R: Estimate Parameters of a Multivariate t Distribution Using...

mvt.mcmc

R Documentation

Estimate Parameters of a Multivariate t Distribution Using the MCMC

Description

Use the MCMC to obtain estimate of parameters of a multivariate t distribution.

Usage

  mvt.mcmc(X, niter, prior.lower.v, prior.upper.v,
           prior.Mu0=rep(0, ncol(X)), prior.Sigma0=diag(10000, ncol(X)),
           prior.p=ncol(X), prior.V=diag(1, ncol(X)),
           initial.v=NULL, initial.Sigma=NULL)

Arguments

`X`	a matrix of observations with one subject per row.
`niter`	number of iterations.
`prior.lower.v`	lower bound of degrees of freedom (df).
`prior.upper.v`	upper bound of df.
`prior.Mu0`	mean vector of multivariate normal prior of the location. The default value is 0.
`prior.Sigma0`	variance matrix of multivariate normal prior of the location. The default value is a diagonal matrix with diagonal entries equal to 10000.
`prior.p`	the df of wishart prior of inverse of the scale matrix. The default value is dimensions of observation.
`prior.V`	the scale matrix of wishart prior of inverse of the scale matrix. The default value is identity matrix.
`initial.v`	the initial value of the df. The default is `NULL`. For the default, the value will be generated by using the ECME Algorithm.
`initial.Sigma`	the initial value of the scale matrix. The default is `NULL`. For the default, the value will be generated by using the ECME Algorithm.

Details

To generate samples from the full conditional distribution of df, the slice sampling was used and the code was adapted from http://www.cs.toronto.edu/~radford/ftp/slice-R-prog.

===

* [Aim A]: Return word for word the part of the mvt.mcmc documentation that begins at the words "Description" and stops after "initial.v=NULL, initial.Sigma=NULL)".
* [Aim B]:
Answer these questions from the mvt.mcmc documentation:
(i) What is the default value of `prior.p`?
(ii) When `initial.v` is left at its default, what algorithm generates the initial value?
(iii) What kind of sampling was used to draw samples from the full conditional distribution of df?
The records that come next are separate material, unrelated to the mvt.mcmc documentation.

* [Material]:
===

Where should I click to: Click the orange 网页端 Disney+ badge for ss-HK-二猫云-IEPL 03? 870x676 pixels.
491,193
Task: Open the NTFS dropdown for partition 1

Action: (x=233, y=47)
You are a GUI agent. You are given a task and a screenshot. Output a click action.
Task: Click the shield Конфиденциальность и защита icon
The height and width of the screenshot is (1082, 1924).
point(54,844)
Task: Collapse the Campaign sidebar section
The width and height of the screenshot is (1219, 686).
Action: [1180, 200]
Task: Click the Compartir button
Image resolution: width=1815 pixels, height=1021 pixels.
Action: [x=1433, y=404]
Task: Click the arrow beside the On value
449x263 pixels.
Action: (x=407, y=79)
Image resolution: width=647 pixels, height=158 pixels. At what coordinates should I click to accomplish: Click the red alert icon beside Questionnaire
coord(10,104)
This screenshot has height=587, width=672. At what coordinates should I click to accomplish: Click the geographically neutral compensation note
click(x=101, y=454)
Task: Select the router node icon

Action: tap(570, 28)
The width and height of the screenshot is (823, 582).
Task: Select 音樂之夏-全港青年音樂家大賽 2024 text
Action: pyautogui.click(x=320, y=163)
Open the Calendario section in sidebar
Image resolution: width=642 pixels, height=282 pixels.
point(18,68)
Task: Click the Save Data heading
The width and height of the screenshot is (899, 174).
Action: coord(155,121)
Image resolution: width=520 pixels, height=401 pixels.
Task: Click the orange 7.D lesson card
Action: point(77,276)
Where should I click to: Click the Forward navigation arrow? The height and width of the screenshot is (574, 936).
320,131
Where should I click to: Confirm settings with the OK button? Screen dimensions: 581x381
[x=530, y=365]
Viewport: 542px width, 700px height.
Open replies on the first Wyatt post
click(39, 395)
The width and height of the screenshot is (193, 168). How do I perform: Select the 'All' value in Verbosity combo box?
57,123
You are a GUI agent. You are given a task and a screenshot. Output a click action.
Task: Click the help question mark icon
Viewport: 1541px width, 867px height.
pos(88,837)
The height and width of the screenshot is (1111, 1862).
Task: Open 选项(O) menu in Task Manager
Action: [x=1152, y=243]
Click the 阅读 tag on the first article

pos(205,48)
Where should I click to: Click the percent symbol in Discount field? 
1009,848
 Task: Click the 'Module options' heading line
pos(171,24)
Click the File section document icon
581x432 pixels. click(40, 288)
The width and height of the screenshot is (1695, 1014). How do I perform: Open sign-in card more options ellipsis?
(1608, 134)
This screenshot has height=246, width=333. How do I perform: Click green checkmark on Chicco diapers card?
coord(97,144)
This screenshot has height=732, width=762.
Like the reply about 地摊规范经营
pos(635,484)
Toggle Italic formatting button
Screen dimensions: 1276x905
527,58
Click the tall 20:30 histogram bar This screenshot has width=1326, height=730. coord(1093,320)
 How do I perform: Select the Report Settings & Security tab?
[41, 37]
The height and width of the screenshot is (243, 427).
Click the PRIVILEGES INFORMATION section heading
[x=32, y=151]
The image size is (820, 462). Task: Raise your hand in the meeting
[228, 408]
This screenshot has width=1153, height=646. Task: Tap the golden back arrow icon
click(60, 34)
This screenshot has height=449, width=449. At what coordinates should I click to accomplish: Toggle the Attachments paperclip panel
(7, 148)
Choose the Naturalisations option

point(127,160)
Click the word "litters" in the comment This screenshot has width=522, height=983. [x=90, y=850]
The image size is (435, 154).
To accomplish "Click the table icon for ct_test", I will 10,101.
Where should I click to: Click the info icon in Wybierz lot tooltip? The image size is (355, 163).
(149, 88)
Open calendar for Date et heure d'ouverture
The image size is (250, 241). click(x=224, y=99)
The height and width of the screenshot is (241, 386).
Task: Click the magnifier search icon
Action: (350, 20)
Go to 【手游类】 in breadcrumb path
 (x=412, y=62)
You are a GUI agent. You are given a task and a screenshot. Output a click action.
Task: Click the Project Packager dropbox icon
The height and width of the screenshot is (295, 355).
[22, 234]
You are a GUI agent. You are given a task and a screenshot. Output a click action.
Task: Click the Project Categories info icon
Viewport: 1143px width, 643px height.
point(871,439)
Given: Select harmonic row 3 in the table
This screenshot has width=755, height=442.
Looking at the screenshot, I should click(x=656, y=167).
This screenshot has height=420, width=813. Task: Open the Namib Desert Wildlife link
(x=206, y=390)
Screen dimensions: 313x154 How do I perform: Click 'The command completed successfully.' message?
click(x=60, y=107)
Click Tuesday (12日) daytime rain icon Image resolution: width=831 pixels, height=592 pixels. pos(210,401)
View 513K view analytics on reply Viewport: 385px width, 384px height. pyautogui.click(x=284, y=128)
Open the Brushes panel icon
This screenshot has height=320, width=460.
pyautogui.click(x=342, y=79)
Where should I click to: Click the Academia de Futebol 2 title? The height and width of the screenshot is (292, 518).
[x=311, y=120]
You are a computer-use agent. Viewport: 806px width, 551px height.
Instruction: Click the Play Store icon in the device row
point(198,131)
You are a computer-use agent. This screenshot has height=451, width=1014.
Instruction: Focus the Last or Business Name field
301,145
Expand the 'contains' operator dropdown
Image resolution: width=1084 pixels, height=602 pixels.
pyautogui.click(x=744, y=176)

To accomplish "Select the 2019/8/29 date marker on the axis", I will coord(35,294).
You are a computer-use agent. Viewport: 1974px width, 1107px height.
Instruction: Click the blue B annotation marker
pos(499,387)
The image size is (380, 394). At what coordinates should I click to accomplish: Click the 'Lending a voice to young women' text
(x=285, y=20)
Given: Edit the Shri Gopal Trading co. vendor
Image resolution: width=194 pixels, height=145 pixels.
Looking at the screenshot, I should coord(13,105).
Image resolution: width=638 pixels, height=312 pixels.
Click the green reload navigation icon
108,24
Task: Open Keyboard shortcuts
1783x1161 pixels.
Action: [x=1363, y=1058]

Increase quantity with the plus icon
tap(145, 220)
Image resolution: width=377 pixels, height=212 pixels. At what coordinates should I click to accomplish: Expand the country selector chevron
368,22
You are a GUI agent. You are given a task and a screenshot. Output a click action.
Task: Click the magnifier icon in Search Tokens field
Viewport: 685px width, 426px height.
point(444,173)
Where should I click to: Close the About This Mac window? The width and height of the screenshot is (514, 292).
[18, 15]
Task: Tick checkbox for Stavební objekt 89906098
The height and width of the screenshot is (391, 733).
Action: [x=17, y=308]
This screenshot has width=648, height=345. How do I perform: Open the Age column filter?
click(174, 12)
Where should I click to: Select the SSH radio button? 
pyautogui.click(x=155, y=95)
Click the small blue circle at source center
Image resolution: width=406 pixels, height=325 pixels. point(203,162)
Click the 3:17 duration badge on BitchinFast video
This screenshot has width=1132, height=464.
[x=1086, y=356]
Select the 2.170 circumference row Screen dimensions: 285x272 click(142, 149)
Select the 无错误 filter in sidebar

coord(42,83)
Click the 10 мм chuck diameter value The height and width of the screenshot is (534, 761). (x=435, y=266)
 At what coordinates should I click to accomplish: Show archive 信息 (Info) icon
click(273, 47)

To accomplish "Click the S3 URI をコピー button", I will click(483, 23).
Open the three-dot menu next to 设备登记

===

* [Output A]:
Description

Use the MCMC to obtain estimate of parameters of a multivariate t distribution.

Usage

  mvt.mcmc(X, niter, prior.lower.v, prior.upper.v,
           prior.Mu0=rep(0, ncol(X)), prior.Sigma0=diag(10000, ncol(X)),
           prior.p=ncol(X), prior.V=diag(1, ncol(X)),
           initial.v=NULL, initial.Sigma=NULL)

* [Output B]:
(i) The dimensions of observation.
(ii) The ECME Algorithm.
(iii) Slice sampling.